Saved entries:
%%
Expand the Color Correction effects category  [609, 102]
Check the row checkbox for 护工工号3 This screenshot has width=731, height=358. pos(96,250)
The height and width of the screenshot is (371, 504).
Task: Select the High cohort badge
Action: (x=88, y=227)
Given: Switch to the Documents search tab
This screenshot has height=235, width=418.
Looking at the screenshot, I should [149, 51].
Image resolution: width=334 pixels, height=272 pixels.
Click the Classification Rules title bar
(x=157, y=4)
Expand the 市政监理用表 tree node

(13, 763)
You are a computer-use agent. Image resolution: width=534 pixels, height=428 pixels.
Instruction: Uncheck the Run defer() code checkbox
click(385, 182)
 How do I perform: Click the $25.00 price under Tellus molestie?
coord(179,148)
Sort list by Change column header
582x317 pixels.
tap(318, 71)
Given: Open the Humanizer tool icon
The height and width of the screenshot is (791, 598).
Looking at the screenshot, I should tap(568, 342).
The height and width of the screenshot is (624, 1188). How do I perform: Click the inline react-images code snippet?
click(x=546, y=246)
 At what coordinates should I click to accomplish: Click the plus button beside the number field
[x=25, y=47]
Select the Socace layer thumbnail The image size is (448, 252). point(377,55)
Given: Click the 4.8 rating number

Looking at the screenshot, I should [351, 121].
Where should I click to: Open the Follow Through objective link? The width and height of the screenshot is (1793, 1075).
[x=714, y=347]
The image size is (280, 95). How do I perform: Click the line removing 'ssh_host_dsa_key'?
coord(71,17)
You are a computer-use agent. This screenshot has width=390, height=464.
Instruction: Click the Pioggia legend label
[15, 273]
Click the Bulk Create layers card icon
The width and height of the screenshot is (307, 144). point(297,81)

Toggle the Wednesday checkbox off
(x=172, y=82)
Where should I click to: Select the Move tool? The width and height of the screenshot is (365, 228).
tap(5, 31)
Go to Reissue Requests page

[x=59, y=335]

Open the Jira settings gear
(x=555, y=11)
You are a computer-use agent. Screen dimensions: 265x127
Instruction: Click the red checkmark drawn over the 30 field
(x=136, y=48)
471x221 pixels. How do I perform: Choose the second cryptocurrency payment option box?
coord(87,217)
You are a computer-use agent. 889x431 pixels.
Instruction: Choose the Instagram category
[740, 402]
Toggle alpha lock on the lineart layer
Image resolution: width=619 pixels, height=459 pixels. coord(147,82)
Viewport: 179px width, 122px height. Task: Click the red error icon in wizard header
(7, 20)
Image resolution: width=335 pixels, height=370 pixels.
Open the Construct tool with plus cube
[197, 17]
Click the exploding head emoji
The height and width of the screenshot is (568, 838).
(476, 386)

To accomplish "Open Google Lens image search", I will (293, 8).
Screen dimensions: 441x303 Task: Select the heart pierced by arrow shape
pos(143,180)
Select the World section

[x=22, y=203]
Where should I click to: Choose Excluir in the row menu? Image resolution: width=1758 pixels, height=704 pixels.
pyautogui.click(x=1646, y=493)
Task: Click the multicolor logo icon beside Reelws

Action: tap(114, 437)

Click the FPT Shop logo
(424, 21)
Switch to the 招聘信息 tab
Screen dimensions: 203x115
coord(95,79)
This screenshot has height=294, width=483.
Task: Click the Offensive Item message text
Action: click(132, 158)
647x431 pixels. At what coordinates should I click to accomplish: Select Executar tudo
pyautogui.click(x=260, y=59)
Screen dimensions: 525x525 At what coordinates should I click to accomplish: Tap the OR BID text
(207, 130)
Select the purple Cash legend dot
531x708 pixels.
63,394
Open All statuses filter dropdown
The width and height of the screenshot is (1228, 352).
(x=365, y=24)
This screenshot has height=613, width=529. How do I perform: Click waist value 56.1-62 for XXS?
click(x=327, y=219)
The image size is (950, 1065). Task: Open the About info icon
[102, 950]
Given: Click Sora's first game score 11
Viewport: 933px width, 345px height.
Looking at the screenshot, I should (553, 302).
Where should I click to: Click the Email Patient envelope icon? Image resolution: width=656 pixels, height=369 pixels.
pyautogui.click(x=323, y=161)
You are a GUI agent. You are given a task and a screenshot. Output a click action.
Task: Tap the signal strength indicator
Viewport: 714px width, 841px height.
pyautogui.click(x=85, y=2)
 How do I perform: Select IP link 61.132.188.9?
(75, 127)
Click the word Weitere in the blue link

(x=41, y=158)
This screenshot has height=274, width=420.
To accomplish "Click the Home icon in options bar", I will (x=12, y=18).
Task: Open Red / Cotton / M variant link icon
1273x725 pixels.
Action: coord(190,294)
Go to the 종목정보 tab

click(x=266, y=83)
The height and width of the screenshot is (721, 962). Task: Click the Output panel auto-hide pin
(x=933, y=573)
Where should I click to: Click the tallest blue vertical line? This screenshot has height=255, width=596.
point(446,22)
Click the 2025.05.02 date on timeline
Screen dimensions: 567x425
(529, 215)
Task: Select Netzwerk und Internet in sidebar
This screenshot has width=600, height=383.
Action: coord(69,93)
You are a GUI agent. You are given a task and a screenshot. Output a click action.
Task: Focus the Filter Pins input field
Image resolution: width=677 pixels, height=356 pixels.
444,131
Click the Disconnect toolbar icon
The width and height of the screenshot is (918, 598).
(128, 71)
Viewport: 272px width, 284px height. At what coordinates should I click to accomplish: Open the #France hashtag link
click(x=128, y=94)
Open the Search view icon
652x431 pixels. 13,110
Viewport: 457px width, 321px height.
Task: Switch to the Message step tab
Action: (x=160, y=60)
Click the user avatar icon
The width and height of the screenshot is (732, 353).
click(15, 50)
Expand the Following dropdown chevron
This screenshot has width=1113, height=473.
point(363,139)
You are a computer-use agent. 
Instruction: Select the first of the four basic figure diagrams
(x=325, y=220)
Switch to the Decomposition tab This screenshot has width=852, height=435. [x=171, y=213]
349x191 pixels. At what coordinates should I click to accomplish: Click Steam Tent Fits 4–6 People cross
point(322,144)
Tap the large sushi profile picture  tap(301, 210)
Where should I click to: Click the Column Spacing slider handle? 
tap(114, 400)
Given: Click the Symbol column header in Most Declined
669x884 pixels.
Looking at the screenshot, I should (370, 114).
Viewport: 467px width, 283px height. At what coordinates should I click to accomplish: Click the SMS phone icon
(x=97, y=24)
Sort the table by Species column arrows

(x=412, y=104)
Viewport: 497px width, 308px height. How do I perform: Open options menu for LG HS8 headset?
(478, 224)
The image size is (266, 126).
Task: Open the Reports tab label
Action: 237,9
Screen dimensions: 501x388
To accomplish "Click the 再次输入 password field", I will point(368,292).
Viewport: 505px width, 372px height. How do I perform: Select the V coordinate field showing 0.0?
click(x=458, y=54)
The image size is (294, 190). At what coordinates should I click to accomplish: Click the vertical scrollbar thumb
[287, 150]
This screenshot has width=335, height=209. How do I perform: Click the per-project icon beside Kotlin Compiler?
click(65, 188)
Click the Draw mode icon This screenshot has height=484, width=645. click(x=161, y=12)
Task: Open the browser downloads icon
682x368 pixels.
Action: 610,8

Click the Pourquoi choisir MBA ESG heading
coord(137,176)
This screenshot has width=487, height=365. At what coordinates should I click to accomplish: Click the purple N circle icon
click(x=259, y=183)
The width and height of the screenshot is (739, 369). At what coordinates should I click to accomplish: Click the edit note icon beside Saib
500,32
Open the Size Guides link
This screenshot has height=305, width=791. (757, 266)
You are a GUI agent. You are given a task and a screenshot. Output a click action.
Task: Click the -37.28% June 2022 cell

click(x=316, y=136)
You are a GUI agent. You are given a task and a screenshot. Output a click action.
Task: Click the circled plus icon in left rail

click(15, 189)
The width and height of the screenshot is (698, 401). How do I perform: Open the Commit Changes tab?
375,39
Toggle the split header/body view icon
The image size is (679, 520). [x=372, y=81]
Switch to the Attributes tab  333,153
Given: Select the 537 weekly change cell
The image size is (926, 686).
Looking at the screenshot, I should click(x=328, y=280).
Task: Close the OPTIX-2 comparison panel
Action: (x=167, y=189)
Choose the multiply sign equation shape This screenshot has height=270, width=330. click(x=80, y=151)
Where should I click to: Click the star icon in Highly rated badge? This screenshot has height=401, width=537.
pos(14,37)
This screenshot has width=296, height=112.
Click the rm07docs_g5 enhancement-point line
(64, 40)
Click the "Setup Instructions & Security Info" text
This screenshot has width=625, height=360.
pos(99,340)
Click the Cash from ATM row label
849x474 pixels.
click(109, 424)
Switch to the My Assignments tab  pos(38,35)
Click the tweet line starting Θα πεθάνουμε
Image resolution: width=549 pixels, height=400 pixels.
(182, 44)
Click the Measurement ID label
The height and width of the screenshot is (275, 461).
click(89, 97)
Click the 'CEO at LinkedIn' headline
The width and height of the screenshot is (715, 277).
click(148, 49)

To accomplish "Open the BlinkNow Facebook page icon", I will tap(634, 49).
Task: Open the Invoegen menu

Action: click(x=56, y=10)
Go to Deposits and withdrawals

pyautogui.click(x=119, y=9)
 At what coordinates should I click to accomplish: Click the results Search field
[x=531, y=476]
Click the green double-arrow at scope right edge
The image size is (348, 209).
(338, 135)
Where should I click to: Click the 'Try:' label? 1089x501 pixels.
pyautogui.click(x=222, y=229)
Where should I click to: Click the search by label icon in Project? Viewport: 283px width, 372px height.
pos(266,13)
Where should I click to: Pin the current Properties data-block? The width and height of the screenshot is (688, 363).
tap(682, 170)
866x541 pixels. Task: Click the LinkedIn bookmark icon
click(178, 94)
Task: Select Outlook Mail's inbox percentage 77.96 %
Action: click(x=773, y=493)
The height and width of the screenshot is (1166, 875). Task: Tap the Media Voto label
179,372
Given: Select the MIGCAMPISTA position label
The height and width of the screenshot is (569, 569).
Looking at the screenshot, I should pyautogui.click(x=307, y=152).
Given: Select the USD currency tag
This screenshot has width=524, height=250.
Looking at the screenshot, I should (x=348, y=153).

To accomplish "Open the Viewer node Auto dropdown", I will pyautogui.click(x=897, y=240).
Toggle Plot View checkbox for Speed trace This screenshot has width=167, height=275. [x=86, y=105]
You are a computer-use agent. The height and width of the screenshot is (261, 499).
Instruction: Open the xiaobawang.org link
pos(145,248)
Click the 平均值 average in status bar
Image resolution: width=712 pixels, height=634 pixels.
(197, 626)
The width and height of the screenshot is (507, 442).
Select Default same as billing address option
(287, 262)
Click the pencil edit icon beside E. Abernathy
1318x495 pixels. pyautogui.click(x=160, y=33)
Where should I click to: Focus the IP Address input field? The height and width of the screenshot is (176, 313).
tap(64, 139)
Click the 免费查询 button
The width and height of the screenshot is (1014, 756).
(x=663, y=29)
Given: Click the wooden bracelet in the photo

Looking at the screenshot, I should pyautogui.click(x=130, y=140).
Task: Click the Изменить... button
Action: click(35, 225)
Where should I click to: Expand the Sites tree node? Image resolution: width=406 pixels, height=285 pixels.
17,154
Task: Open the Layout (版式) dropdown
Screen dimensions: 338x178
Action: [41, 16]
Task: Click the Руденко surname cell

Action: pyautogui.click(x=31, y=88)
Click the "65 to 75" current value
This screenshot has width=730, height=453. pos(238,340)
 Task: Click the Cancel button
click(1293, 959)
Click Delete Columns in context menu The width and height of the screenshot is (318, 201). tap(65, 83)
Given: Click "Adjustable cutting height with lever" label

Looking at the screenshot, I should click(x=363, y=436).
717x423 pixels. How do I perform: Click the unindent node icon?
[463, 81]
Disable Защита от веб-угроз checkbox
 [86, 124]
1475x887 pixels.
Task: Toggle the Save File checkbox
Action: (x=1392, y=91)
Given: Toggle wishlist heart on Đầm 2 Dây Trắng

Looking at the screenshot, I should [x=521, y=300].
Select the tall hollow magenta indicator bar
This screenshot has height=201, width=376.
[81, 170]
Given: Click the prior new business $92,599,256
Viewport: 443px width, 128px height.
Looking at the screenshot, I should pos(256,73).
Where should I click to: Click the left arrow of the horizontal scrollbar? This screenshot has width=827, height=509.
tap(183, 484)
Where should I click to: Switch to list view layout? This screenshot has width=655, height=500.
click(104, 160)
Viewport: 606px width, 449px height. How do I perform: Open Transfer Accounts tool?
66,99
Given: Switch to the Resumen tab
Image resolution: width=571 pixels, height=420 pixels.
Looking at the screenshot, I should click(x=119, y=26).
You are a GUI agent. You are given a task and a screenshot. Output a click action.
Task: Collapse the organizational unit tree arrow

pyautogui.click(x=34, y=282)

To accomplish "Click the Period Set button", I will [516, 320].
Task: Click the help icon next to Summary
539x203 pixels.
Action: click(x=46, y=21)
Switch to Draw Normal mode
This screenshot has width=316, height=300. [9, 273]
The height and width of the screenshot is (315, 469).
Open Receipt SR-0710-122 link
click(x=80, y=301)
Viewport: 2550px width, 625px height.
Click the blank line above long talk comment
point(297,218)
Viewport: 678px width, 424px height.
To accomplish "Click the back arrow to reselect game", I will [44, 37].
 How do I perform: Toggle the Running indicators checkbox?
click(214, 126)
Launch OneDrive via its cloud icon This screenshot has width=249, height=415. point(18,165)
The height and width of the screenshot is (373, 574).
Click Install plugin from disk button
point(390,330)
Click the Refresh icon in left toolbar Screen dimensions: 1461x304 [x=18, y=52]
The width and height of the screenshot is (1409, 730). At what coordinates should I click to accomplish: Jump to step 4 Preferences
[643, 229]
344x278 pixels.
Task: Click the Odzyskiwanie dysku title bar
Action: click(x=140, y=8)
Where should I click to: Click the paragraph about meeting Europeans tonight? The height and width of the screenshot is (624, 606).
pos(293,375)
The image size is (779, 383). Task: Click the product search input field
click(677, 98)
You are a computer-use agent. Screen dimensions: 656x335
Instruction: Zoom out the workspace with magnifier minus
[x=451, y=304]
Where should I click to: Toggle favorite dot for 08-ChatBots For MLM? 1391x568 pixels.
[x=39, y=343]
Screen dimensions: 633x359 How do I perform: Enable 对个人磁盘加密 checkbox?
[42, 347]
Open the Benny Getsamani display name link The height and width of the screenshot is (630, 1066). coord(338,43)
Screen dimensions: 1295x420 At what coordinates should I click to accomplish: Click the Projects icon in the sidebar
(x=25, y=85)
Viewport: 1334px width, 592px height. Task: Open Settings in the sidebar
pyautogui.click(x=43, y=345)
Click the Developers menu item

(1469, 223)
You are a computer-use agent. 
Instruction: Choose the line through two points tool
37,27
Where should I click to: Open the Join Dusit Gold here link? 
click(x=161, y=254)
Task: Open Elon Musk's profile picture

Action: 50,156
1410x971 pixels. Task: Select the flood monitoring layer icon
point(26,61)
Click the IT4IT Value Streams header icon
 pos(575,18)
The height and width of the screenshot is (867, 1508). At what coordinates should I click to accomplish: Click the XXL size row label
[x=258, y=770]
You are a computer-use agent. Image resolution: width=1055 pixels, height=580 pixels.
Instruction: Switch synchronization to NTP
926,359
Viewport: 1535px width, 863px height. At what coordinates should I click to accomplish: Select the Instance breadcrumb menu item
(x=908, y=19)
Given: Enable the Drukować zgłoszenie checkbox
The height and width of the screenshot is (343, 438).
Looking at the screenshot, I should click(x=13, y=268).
%%
Directions —
How many lines above include the word "computer"? Answer with the number alone.

Result below —
9